## REQUIRED ACTION
Read the lines below, and copy any that contain the string "site".

## PROVIDED RECORDS

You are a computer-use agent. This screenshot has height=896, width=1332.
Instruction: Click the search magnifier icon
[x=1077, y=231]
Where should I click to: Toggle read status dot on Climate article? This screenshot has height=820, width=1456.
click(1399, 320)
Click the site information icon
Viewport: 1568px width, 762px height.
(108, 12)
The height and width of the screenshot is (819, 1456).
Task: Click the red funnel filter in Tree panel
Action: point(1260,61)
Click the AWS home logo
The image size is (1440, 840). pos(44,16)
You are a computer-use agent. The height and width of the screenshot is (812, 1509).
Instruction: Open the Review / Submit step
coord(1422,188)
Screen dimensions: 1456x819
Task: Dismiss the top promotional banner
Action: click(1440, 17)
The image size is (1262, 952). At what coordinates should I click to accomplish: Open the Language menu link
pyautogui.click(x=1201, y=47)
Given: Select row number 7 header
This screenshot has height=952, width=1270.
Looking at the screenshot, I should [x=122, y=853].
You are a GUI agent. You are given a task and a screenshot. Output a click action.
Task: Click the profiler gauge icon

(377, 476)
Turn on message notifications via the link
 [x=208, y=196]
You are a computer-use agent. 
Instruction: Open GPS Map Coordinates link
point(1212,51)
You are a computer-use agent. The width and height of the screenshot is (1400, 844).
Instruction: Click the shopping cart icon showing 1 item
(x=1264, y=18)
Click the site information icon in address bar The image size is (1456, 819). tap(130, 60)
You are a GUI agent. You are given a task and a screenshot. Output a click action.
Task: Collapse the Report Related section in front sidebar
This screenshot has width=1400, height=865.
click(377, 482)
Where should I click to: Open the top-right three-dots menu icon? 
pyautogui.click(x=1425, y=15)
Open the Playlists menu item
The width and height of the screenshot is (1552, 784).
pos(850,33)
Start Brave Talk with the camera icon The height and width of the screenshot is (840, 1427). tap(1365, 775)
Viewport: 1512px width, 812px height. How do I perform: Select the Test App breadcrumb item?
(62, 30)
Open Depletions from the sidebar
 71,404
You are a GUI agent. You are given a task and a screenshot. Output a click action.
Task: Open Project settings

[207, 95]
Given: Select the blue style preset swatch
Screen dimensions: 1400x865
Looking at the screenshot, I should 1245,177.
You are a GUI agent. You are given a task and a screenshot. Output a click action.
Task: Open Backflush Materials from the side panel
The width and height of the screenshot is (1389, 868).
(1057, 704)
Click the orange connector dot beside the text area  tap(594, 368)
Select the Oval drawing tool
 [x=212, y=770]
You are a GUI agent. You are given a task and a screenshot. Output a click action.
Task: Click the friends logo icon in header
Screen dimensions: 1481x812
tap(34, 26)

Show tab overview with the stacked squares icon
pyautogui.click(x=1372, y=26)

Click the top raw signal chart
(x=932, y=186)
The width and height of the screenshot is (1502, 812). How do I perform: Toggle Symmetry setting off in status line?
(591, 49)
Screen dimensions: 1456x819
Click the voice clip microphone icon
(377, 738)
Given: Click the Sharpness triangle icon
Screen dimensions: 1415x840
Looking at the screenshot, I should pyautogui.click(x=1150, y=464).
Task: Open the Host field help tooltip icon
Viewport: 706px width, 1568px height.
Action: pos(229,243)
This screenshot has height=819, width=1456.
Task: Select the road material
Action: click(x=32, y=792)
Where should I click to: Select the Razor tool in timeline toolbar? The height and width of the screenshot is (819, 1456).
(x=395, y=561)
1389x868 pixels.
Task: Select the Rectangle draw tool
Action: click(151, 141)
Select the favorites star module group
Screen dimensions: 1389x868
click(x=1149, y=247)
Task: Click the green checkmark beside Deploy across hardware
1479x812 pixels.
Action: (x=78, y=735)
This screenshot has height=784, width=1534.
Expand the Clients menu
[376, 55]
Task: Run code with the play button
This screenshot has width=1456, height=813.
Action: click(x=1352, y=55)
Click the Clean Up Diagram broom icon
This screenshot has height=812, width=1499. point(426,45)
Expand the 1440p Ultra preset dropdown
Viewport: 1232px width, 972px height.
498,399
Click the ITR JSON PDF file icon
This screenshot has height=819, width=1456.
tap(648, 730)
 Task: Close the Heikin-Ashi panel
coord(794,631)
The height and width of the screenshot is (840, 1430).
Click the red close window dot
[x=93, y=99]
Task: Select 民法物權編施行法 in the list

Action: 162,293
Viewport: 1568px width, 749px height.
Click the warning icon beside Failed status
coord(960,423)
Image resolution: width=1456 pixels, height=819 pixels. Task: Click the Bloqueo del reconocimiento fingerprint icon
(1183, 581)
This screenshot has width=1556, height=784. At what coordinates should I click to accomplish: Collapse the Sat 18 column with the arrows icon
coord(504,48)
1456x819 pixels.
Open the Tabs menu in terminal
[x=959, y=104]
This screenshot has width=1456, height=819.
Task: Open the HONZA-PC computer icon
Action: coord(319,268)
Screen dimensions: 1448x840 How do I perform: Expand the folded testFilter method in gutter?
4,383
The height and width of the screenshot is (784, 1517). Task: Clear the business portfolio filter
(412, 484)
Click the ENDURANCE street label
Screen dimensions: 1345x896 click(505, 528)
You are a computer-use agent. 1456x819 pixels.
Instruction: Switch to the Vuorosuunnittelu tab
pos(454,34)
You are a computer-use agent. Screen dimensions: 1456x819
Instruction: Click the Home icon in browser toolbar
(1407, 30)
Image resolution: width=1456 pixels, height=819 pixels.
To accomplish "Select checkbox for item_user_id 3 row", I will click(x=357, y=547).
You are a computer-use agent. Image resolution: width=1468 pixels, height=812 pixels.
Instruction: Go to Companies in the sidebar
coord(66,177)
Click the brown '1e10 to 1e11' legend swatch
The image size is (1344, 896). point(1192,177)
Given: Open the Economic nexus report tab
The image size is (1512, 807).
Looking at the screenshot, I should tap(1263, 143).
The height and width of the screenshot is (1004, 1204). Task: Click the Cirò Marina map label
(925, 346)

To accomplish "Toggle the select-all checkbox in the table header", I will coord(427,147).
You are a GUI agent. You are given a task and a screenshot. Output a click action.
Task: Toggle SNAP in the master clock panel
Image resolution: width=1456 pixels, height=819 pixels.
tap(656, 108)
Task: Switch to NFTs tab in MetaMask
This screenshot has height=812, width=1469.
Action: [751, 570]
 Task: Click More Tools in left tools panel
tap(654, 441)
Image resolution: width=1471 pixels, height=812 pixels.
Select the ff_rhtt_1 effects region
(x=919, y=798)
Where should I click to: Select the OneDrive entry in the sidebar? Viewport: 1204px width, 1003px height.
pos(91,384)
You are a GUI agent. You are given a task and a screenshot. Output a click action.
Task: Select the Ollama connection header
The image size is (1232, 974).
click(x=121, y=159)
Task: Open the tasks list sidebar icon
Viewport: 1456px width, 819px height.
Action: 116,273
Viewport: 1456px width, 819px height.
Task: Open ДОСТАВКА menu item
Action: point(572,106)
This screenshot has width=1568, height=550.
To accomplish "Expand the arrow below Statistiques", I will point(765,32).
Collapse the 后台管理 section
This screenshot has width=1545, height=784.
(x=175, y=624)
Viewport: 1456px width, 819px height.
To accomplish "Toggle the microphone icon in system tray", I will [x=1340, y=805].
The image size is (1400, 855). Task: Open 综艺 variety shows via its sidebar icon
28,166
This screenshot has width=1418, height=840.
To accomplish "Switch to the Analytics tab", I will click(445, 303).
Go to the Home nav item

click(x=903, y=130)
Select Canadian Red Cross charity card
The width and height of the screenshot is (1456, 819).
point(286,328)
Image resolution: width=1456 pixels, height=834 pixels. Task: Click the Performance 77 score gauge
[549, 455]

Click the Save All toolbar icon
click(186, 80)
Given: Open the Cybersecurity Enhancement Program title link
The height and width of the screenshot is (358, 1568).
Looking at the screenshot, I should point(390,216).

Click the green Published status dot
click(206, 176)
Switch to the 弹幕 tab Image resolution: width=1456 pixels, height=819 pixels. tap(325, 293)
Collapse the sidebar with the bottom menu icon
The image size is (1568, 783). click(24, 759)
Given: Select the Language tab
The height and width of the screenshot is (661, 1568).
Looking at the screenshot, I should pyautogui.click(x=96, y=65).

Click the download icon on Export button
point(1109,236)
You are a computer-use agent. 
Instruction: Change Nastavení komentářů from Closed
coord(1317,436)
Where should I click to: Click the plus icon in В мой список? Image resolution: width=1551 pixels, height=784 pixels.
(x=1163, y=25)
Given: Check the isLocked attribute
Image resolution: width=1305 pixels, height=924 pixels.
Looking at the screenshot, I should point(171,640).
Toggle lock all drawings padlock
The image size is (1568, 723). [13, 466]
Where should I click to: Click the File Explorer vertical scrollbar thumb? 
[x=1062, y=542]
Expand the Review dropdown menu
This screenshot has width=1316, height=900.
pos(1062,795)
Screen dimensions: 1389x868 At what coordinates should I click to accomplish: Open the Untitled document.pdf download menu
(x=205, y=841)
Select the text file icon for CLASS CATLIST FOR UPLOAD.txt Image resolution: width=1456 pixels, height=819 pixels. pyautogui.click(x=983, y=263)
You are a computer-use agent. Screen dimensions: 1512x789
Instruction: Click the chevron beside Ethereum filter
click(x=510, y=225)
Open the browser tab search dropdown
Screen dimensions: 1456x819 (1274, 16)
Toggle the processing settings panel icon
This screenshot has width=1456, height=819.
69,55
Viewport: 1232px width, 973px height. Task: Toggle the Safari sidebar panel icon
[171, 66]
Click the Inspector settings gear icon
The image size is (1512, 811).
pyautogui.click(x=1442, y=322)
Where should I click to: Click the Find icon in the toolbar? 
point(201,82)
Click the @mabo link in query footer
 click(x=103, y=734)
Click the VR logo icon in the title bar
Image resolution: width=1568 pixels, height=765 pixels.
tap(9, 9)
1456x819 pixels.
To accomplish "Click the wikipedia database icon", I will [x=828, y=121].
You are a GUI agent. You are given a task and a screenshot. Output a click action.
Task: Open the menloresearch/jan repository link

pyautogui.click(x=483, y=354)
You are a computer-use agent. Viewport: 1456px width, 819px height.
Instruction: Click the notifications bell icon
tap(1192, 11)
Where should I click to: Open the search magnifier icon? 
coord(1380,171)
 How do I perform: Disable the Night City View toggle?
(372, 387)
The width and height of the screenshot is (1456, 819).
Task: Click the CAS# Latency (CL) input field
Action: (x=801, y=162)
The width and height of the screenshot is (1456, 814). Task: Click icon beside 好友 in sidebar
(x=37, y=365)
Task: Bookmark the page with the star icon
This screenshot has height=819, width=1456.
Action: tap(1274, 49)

## ANSWER TO THIS TASK
Click the site information icon
Click the site information icon in address bar The image size is (1456, 819). tap(130, 60)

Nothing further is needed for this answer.